Dáil debates

Tuesday, 23 January 2024

Conflict in Israel and the Occupied Palestinian Territory: Motion

 

7:05 pm

Photo of Catherine ConnollyCatherine Connolly (Galway West, Independent) | Oireachtas source

I have to say that I am disappointed. We should be here today with one voice and one motion that should unequivocally condemn the actions of Israel. Of course, I am on the record as condemning Hamas, but we are way beyond that now. The figures have been mentioned already. Some 25,295 Palestinians have been killed. Just yesterday, four Palestinians were struck and killed as they were trying to recover corpses in Khan Younis, and so on. We stand here today with a speech from the Tánaiste and a motion that bears no reality in relation to what we should be doing as an independent Republic and a sovereign state.

We should be showing leadership as a neutral country. Instead of that, we are playing games.

I welcome the speeches of Government backbenchers. Clearly, the Government itself is out of touch with its own backbenchers, and certainly out of touch with the protestors who have filled the streets of Dublin, Galway, where I have attended every protest, and Killarney. They are telling us to use our voices to stop the slaughter, yet the Government cannot agree with us on a clear motion stating that what Israel is doing is wrong. In fact, while it condemns the ongoing bombardment of Gaza, you would think the bombs were just dropping from the sky. Israel fails to be mentioned.
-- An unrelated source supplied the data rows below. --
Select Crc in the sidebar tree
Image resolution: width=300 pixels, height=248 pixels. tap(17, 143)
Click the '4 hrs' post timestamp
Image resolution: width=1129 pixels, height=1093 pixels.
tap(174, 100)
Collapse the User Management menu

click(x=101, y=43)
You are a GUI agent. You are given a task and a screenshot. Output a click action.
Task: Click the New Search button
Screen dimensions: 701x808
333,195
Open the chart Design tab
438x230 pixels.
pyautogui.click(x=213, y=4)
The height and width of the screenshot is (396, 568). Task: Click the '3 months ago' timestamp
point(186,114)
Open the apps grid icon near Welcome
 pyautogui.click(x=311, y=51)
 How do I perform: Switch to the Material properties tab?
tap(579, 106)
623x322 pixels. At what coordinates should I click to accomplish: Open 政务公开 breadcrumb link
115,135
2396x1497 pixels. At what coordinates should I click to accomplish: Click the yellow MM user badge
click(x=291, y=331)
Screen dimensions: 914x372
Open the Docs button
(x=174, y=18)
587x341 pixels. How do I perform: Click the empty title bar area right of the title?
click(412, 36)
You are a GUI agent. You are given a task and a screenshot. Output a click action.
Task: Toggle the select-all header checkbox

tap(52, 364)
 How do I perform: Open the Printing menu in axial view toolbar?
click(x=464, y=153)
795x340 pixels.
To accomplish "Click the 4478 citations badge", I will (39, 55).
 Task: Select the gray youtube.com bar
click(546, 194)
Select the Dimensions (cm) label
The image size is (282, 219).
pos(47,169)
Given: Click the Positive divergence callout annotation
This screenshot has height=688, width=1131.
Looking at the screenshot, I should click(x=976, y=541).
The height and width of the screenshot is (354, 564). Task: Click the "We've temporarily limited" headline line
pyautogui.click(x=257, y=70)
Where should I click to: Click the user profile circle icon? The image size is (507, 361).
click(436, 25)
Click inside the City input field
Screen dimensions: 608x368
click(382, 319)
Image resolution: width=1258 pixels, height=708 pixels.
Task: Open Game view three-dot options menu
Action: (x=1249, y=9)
Turning to the submission to the ICJ, I thank South Africa and its legal team. We have been quoting the President of Israel, its Prime Minister and its various ministers, and that is completely set out the document. When we talk about a two-state solution, which the Tánaiste has said he believes in, I will quote what one of the Ministers have said:

[When] they return here [they] will find scorched earth. No houses, no agriculture, no nothing. They have no future.

That is what has been clearly set out by the leaders of Israel, from top to bottom, yet we cannot agree on a motion that sets that out. If we look on Israel as our friend, it is our duty, not just under the genocide convention, to tell our friends that what they are doing is wrong. To equate our criticism and condemnation of the actions of the Israeli Government and the army to antisemitism is completely out of bounds. It is unacceptable to do that. It is an insult to the Jewish people and to the brave Jewish people who have come out, at great cost to themselves, and said that what the Israeli Government is doing in their name is absolutely wrong.

I ask the Minister of State to read the submission by South Africa. At the very least, we should be supporting and lauding it for having the courage to make this submission. We should have one motion in all our names; that is the message that should be going out to Israel and the Israeli ambassador. That is not the same as being anti-Jewish; it is pro-Jewish, pro-Palestine and pro-life. It is an absolute obscenity for the Tánaiste to have said in his contribution that the people of Palestine can wait no longer when that is exactly what we are allowing to happen.